Busca por mais equilíbrio entre vida pessoal e profissional tem determinado comportamentos e escolhas, gerando impactos tanto na produtividade quanto no clima organizacional.
A ideia de crescimento profissional não é a mesma para todo mundo e, entre diferentes gerações, essa percepção pode até mesmo contrariar os modelos de trabalho vigentes. É o que tem sido evidenciado por fenômenos como o quiet quitting (demissão silenciosa) e o quiet ambition (ambição silenciosa).
O termo quiet quitting descreve a conduta de um colaborador desengajado. É mais do que não “vestir a camisa”: ele não acredita na cultura das empresas e cumpre suas tarefas e metas passivamente, simplesmente executando o que foi solicitado.

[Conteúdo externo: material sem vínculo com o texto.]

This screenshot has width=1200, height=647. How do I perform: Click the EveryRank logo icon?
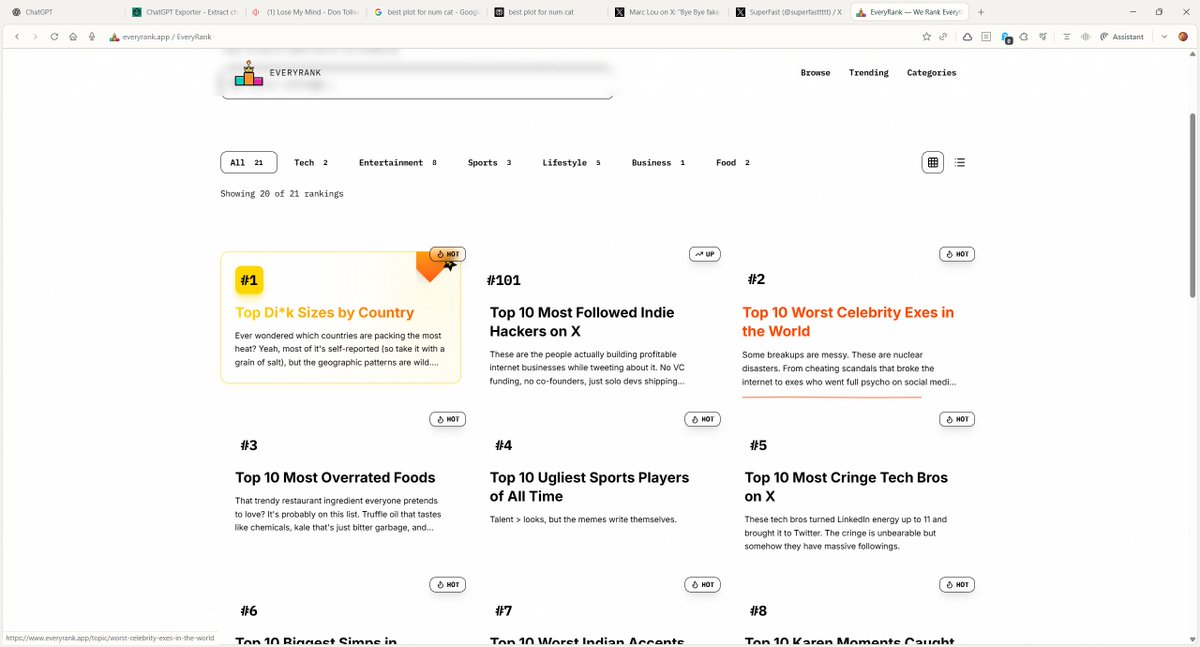point(247,72)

“É uma postura de baixa iniciativa, onde ele tenta fazer o mínimo possível para atender o que se espera dele”, explica o fundador da FairJob e especialista em gestão humanizada, Charles Beck Varani. “É algo que sempre existiu, mas agora, devido aos contrastes geracionais e novos modelos de trabalho remoto, está mais evidente”.
Por trás da demissão silenciosa estão fatores que provocam o desengajamento, como o não atendimento das expectativas de cultura, carreira ou salário combinadas entre o colaborador e a empresa. “Muitas vezes, o colaborador se demite da liderança, não da empresa, e isso está conectado a questões culturais e de propósito que se desencontraram”, pondera Varani.

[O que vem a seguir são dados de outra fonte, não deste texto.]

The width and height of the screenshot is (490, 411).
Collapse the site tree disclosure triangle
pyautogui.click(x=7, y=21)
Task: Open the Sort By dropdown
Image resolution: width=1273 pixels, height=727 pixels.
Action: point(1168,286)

Já o quiet ambition retrata uma característica das novas gerações, que não desejam assumir cargos de liderança e que evitam a ambição típica dos baby boomers, geração que chegava ao mercado de trabalho nos anos 1980. “As gerações Y e Z, e até as mais novas,
percebem o impacto negativo das posições de liderança na saúde mental e querem evitar esse caminho”, comenta Varani. Nesse caso, a questão é que as dinâmicas de trabalho já não são atrativas o suficiente para despertar o desejo de crescimento nos colaboradores.
Comportamentos como esses podem comprometer tanto o desempenho individual quanto o coletivo. “As pessoas não estão se esforçando ou se empenhando nos objetivos da empresa, mas sim trabalhando no limite mínimo de produtividade. Isso pode contaminar o ambiente, fazendo com que outros colaboradores questionem se seus esforços valem a pena”, considera Varani.
Em busca do equilíbrio
O contexto atual exige das empresas uma compreensão das dinâmicas de trabalho em comparação com as percepções dos colaboradores. Só assim será possível enfrentar as causas do problema.
“Uma das potenciais razões que explicam o quiet ambition é uma preocupação sobre balanço vida pessoal-trabalho”, frisa a professora associada de Comportamento Organizacional e Liderança no Insper, Tatiana Iwai.
Alcançar posições mais elevadas na hierarquia das empresas pode significar mais dificuldade para conseguir esse equilíbrio. “E o que a gente vai percebendo agora e que se agrava com a pós-pandemia é que as pessoas hoje estão mais preocupadas com a vida pessoal e, talvez, estejam menos dispostas a abrir mão disso pela carreira”, observa a professora.
Quanto ao quiet quitting, Iwai destaca dois fatores que influenciam o engajamento: “Ou as demandas de trabalho são muito altas ou os recursos que você tem de trabalho para atender essas demandas não são suficientes”. É preciso analisar essas variáveis para criar uma estratégia que contorne o problema.
Os recursos devem ser entendidos como todos os meios de suporte oferecidos para que o trabalhador consiga desempenhar bem suas funções. Isso engloba coisas como oportunidades de carreira ou desenvolvimento, apoio de lideranças e pessoas, recompensas (benefícios atrativos), sistemas de avaliação claros, entre outros pontos. “Todas essas coisas fazem parte dos recursos de trabalho que a gente sabe, por meio de várias pesquisas empíricas, que têm
um efeito fortíssimo em engajamento do profissional”, atesta.
“O que as organizações podem fazer, nesse caso, é realmente refletir e avaliar até que ponto elas estão provendo recursos necessários e um ambiente que consiga prover esses instrumentos na mesma medida em que o trabalho é demandado”, esclarece. Como identificar isso? Por meio de pesquisa de clima organizacional, sugere a professora. A pesquisa de clima permite que a empresa compreenda todas as experiências do colaborador no trabalho. “Então ela avalia os sistemas de recompensas, avaliação, relações sociais, oportunidade de crescimento, relação com as lideranças, etc.”. E, a partir desse “retrato”, é possível criar um plano de ação.